- [Your goal]:
Replace "screenshot" with "image" in the records, starting with the line containing "has height=1500, width=1500." and going on through the line containing "figure-title: ANN Mean b.e21.BHIST.f09_g17.CMIP6-histo… is", and give back only those lines, otherwise unchanged and without the pictures.

=== Information given ===

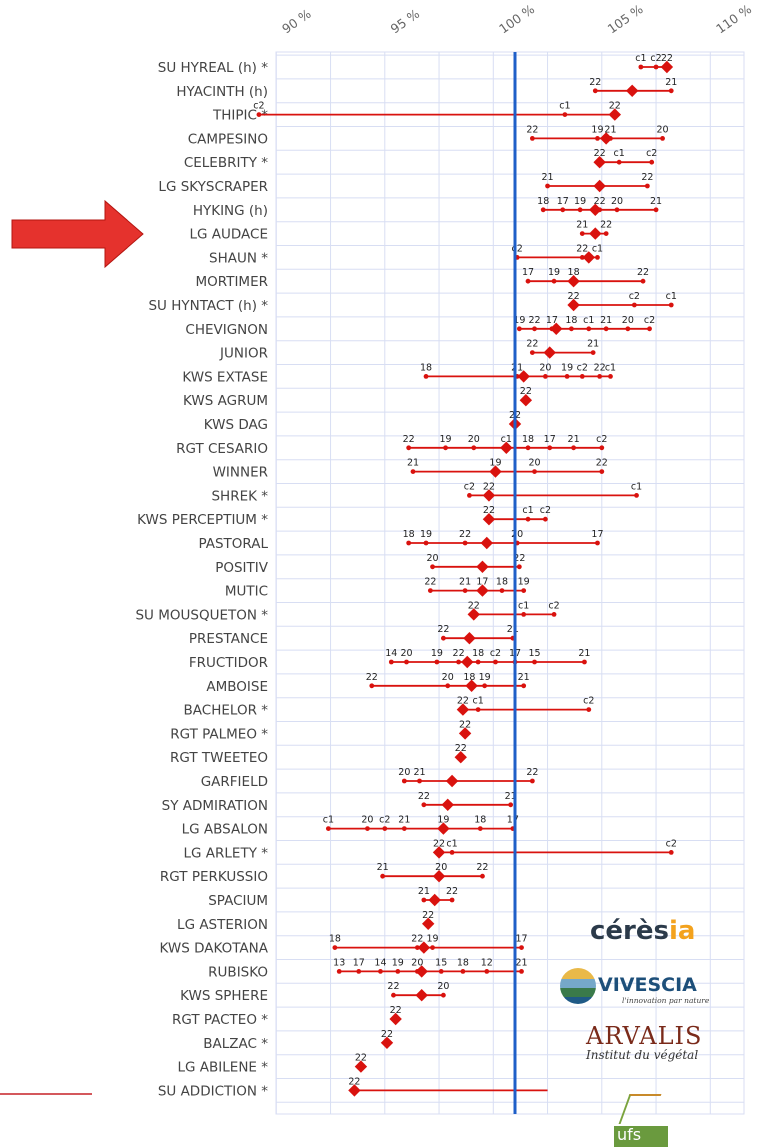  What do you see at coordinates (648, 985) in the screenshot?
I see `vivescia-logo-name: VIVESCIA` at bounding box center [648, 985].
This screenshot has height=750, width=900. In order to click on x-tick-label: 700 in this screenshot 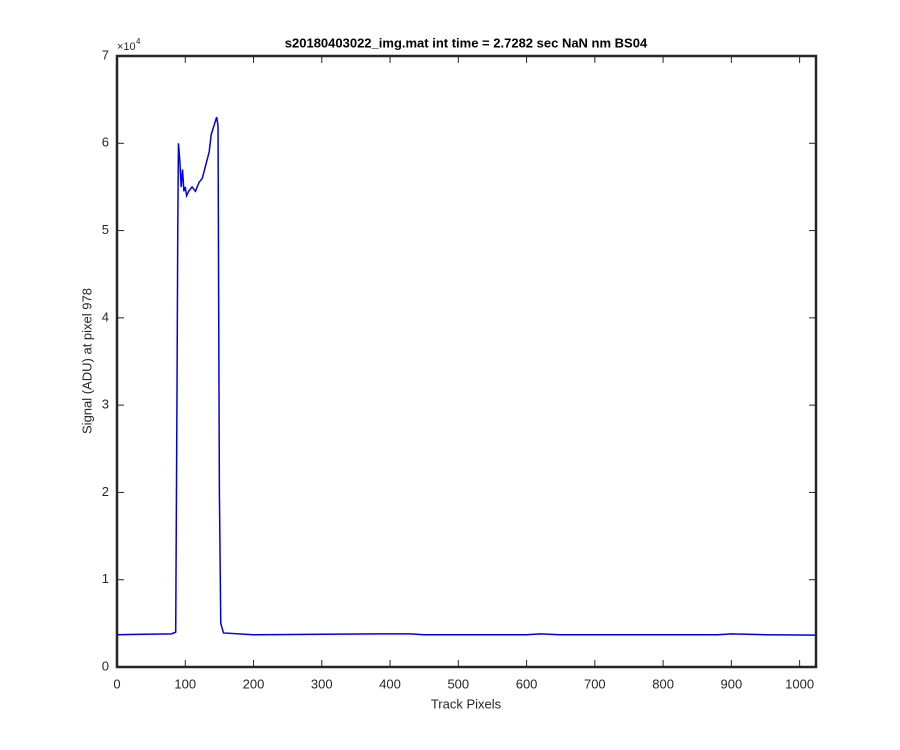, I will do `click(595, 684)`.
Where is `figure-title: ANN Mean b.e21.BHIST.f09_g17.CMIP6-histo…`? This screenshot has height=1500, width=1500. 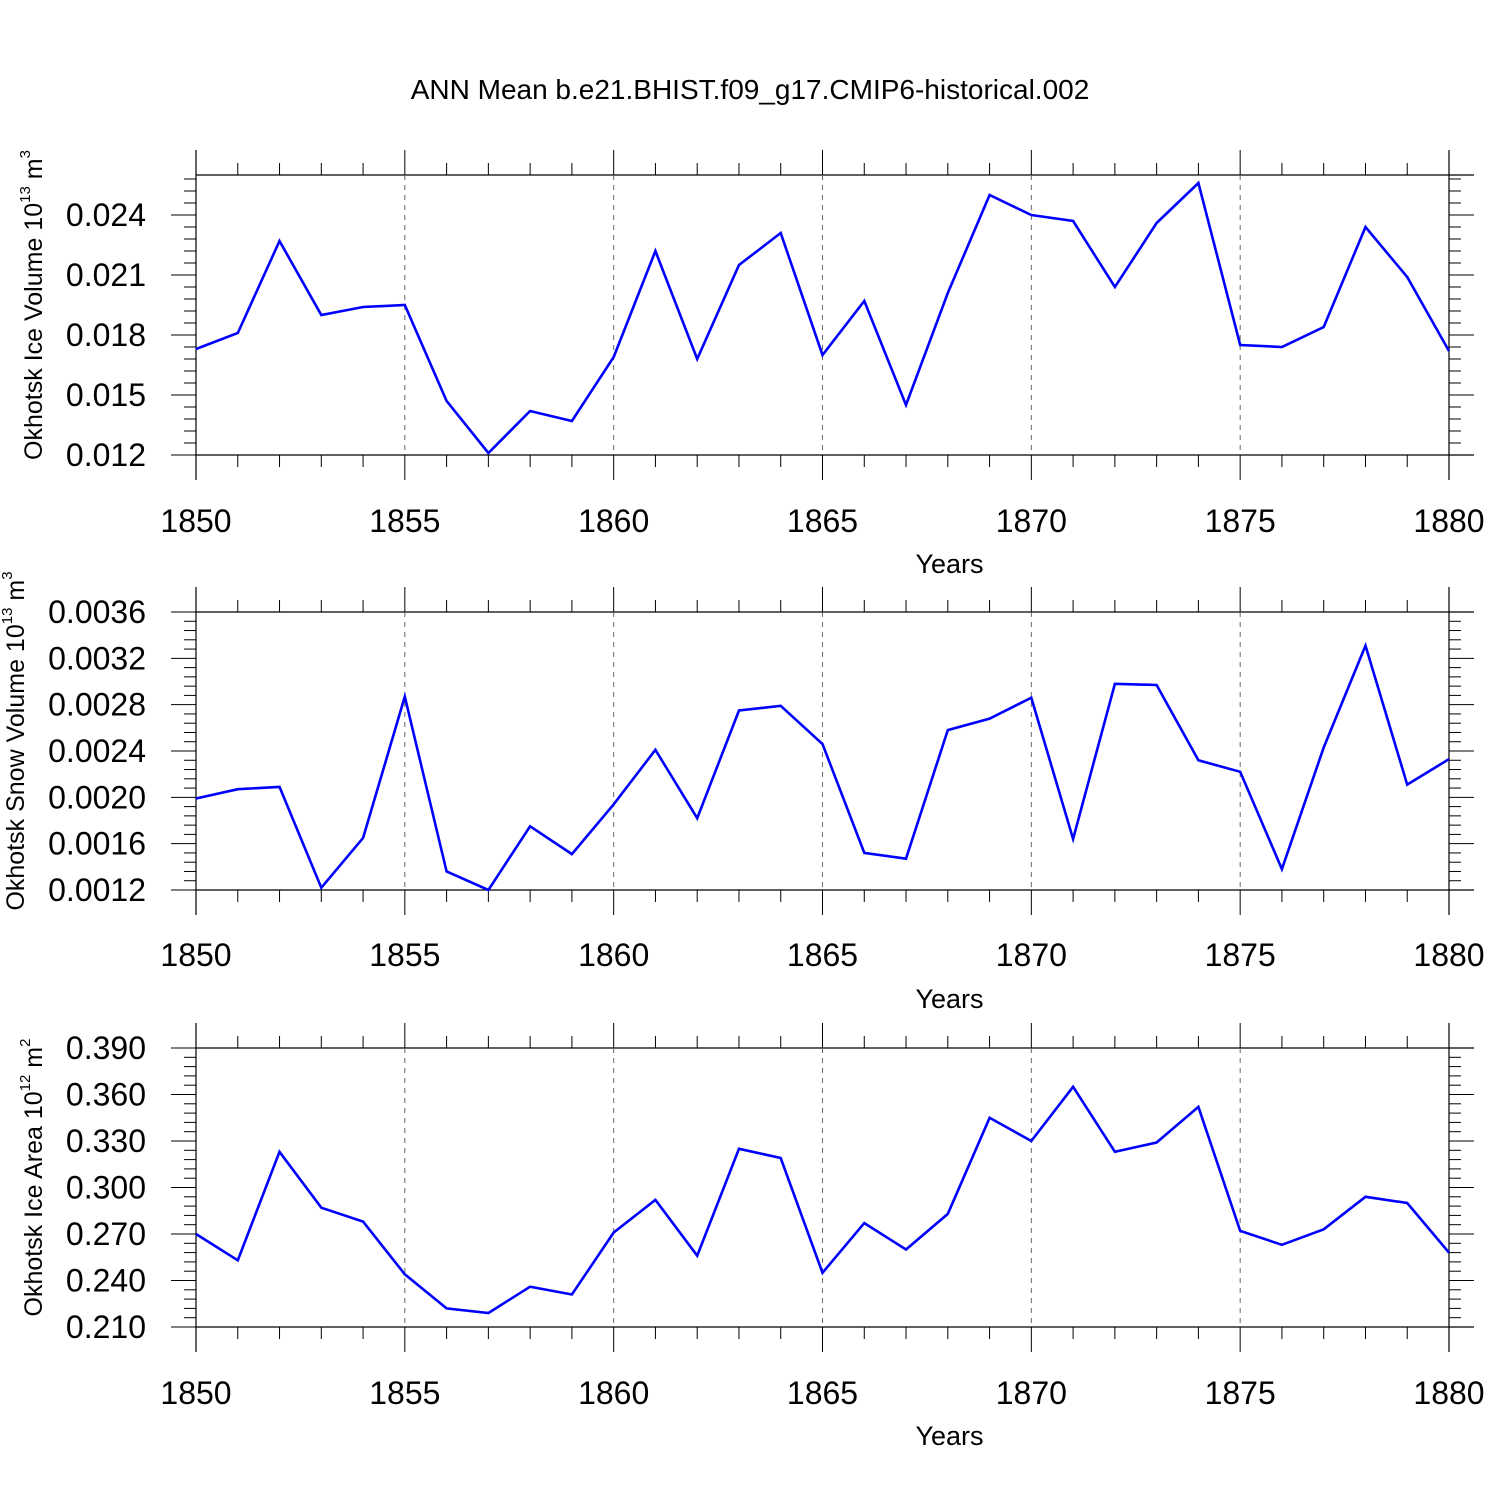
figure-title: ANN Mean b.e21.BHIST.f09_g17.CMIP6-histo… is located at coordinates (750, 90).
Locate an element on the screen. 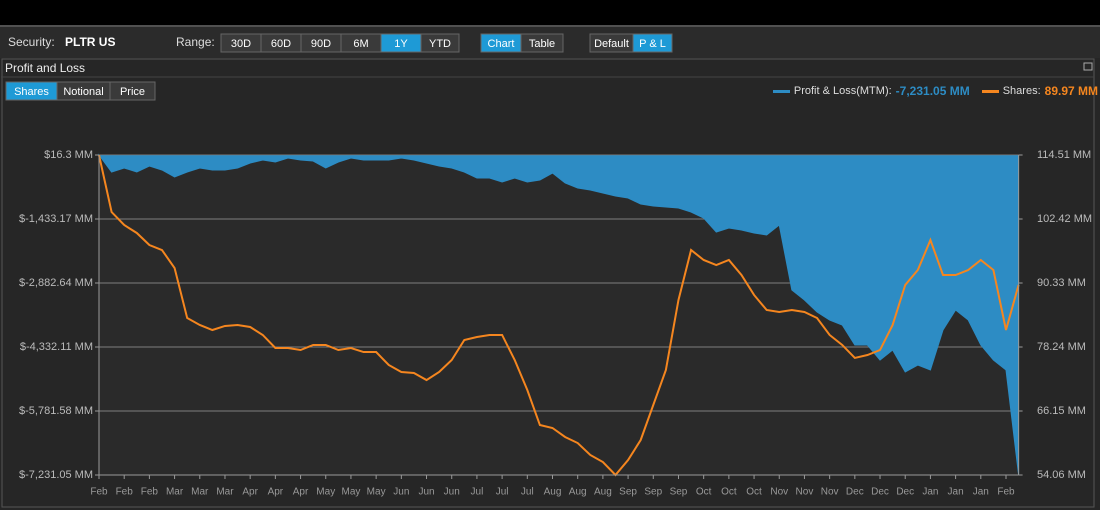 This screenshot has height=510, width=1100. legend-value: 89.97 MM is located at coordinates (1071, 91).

===

- [Result]:
Where is `figure-title: ANN Mean b.e21.BHIST.f09_g17.CMIP6-histo…`? This image has height=1500, width=1500. 
figure-title: ANN Mean b.e21.BHIST.f09_g17.CMIP6-histo… is located at coordinates (750, 90).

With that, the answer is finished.